Le paratiroidi sono quattro piccole ghiandole tipicamente situate in prossimità della tiroide. La loro funzione principale è la regolazione della calcemia, garantendo il mantenimento di livelli adeguati di calcio nell’organismo. Alterazioni in eccesso o in difetto di questo equilibrio possono determinare conseguenze cliniche significative, rendendo le paratiroidi indispensabili per l’omeostasi generale.
Ne parliamo con il professor Andrea Lania, responsabile dell’Unità di Endocrinologia e Diabetologia presso l’IRCCS Istituto Clinico Humanitas di Rozzano.
A cosa servono le paratiroidi
Le paratiroidi svolgono un ruolo centrale nella regolazione del metabolismo del calcio, del fosforo e della vitamina D. Attraverso la secrezione dell’ormone paratiroideo (PTH), agiscono su rene, osso e intestino, modulando l’assorbimento e l’escrezione di questi substrati in funzione delle necessità dell’organismo. L’azione del PTH è essenziale per il mantenimento dell’omeostasi minerale e per la salute ossea, muscolare e cardiovascolare.

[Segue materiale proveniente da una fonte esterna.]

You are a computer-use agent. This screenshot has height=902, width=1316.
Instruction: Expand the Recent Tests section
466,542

Un’iperattività delle paratiroidi determina l’iperparatiroidismo. Nella forma primitiva, l’ipersecrezione dell’ormone paratiroideo è causata dalla trasformazione adenomatosa di una o più ghiandole: gli adenomi paratiroidei, tumori benigni, producono ormone paratiroideo in modo autonomo e incontrollato, determinando ipercalcemia. Le conseguenze di questo squilibrio possono includere riduzione della densità minerale ossea e osteoporosi; nei casi più severi, l’ipercalcemia può causare aritmie cardiache, alterazioni neurologiche e nefrolitiasi, quest’ultima conseguente al sovraccarico di calcio filtrato a livello renale.
Come avviene la diagnosi di iperparatiroidismo primitivo?

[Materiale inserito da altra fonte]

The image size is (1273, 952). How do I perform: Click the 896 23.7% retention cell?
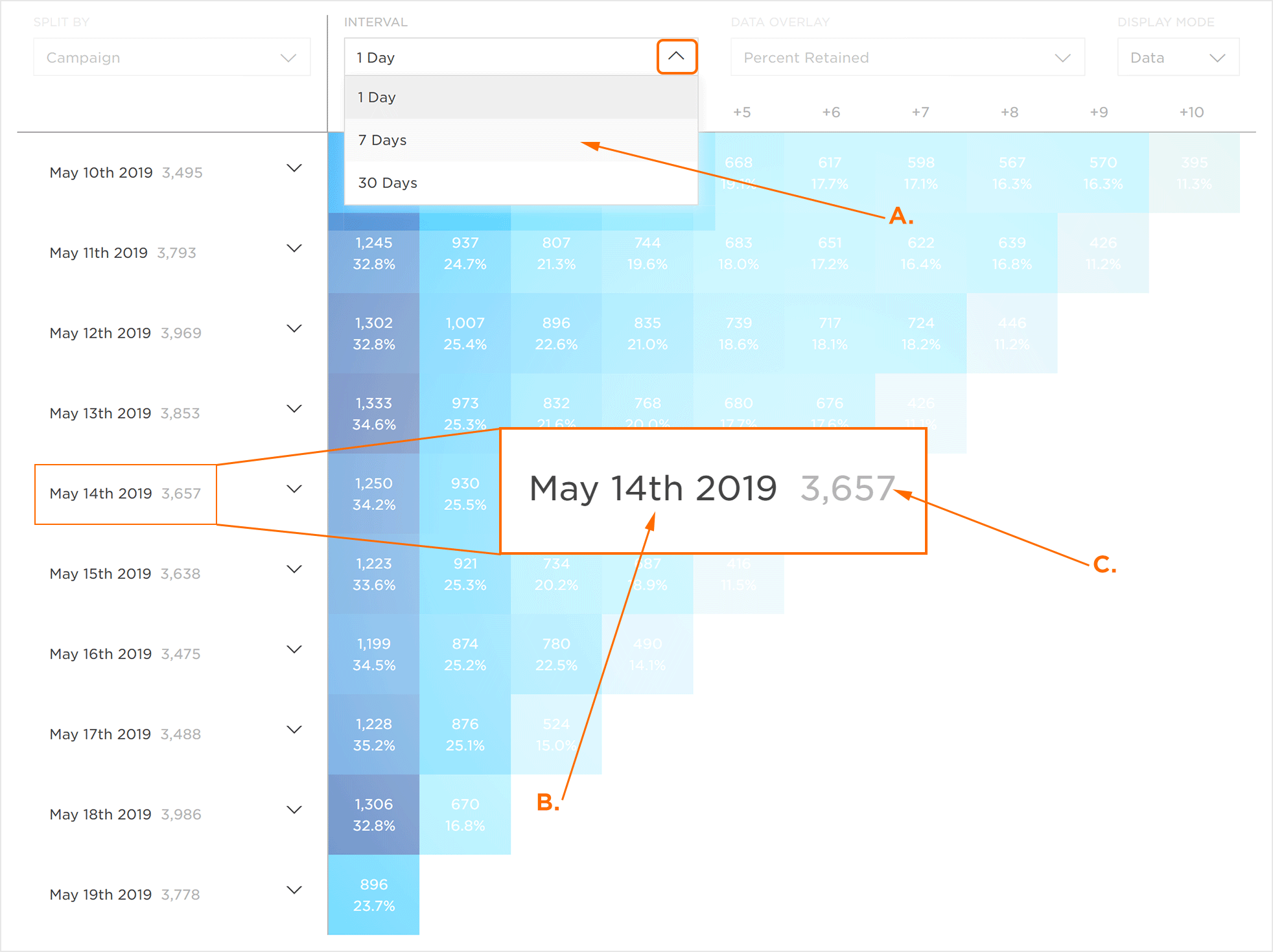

Il riscontro di ormone paratiroideo elevato è di per sé semplice sul piano delle analisi di laboratorio, ma la sua interpretazione richiede maggiore attenzione: l’incremento dell’ormone paratiroideo, infatti, non è necessariamente espressione di un’alterazione primitiva delle paratiroidi, potendo essere secondario a deficit di vitamina D, ipocalcemia o ad altre condizioni patologiche.

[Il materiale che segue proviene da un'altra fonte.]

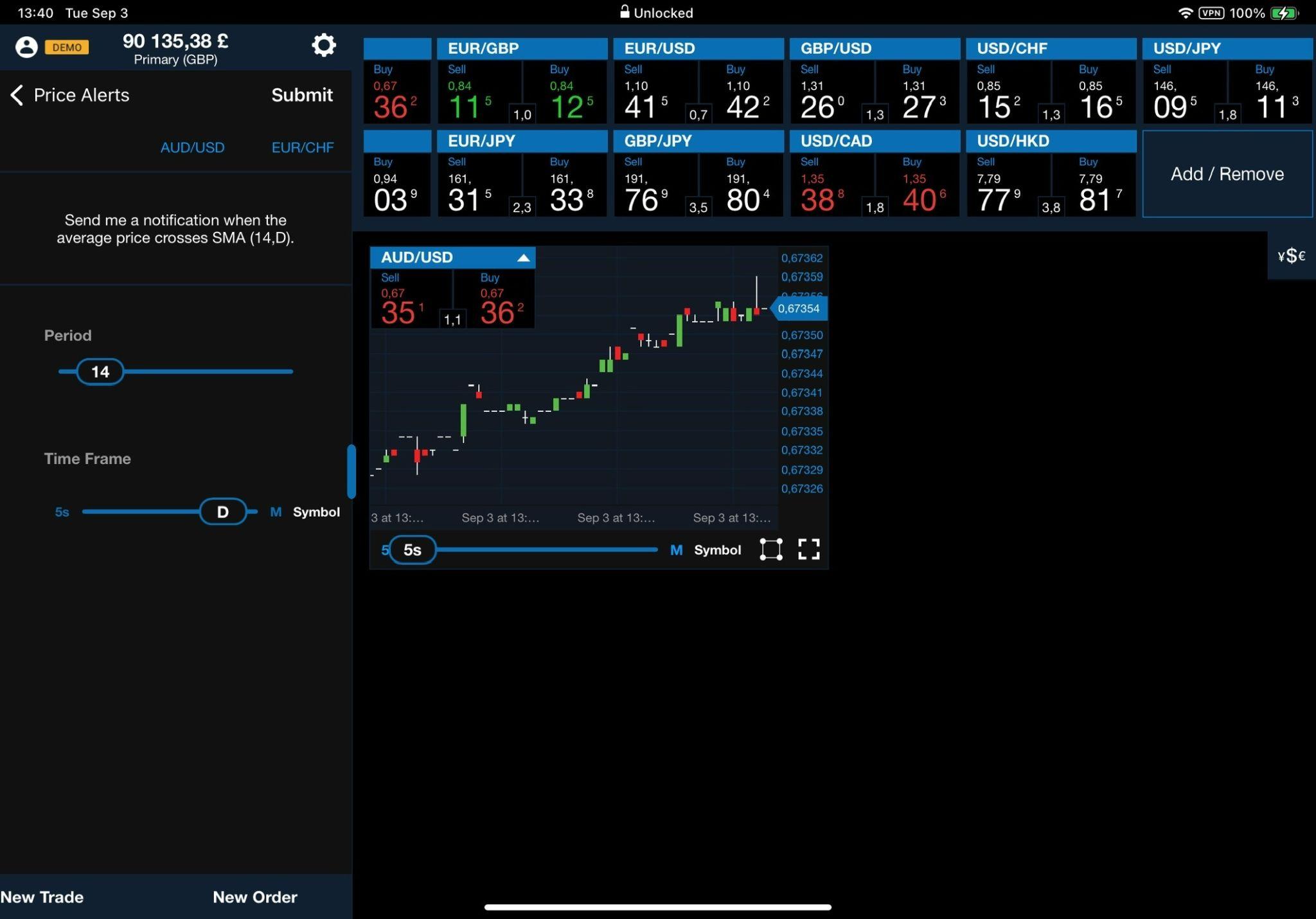Open the settings gear icon
Image resolution: width=1316 pixels, height=919 pixels.
pos(323,45)
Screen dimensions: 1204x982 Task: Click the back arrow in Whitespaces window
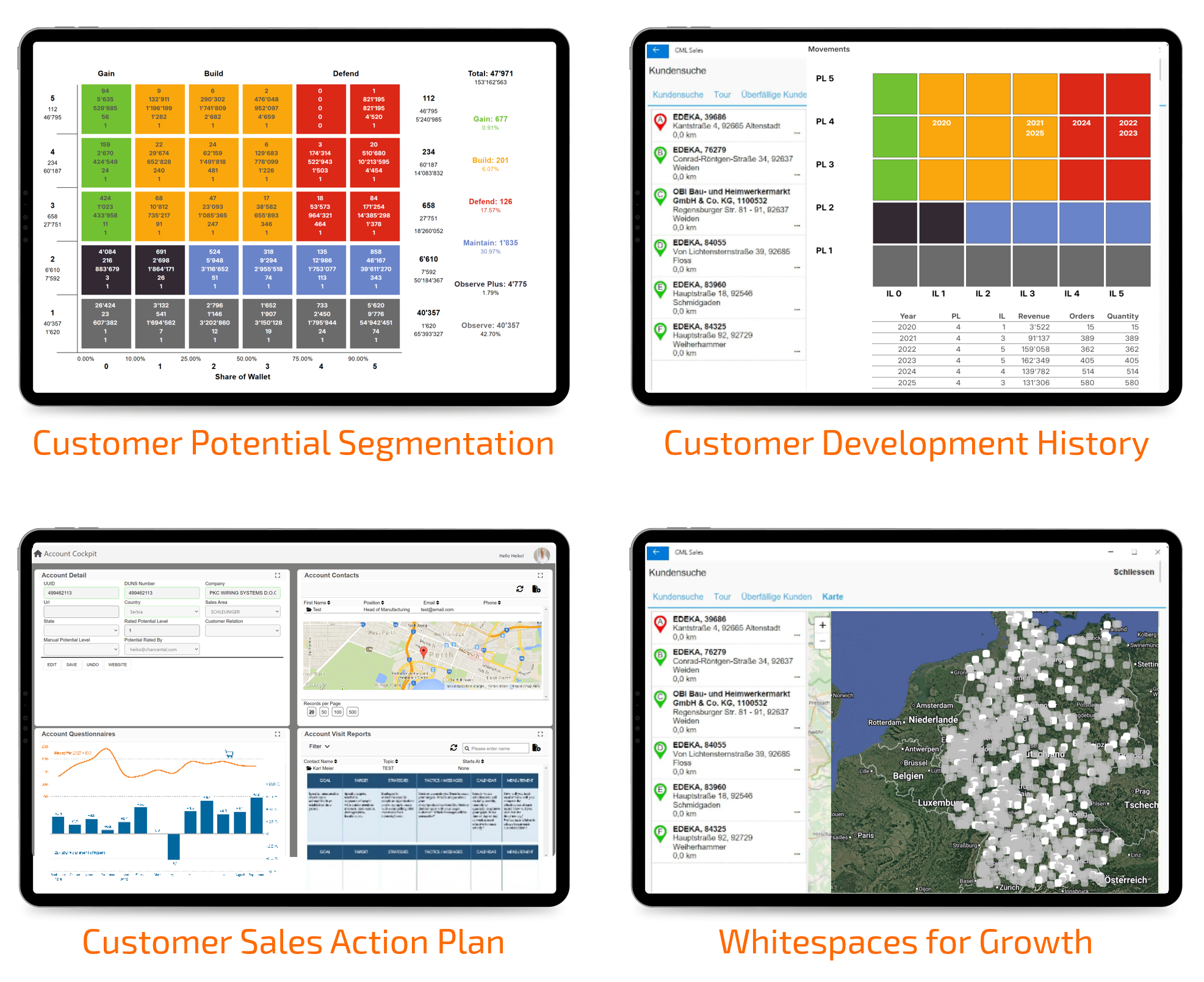(657, 552)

Una volta confermata la diagnosi di iperparatiroidismo primitivo mediante esami ematochimici e urinari, è necessario localizzare l’eventuale adenoma. Questa fase può risultare complessa: le ghiandole patologiche possono essere di piccole dimensioni e collocarsi in sedi difficilmente accessibili, come la regione retrotiroidea o il mediastino superiore. L’ecografia del collo rappresenta il primo approccio strumentale; nei casi più complessi si ricorre alla scintigrafia con sestamibi o alla PET con traccianti specifici.
Come si cura l’iperparatiroidismo?
In presenza di ipercalcemia grave o di complicanze quali insufficienza renale, nefrolitiasi, osteoporosi o ipercalciuria significativa, il trattamento di elezione è la paratiroidectomia chirurgica. L’intervento deve essere affidato a chirurghi con specifica esperienza in chirurgia cervico-endocrina.
Nei pazienti in cui la chirurgia è controindicata per le condizioni generali, è possibile ricorrere a una terapia farmacologica con calcio-mimetici. Questi farmaci agiscono simulando l’effetto del calcio sul recettore sensibile al calcio delle cellule paratiroidee, riducendo la secrezione di ormone paratiroideo e controllando la calcemia. Pur rappresentando un’opzione terapeutica efficace nel breve termine, questo approccio non garantisce la risoluzione definitiva delle complicanze d’organo a lungo termine.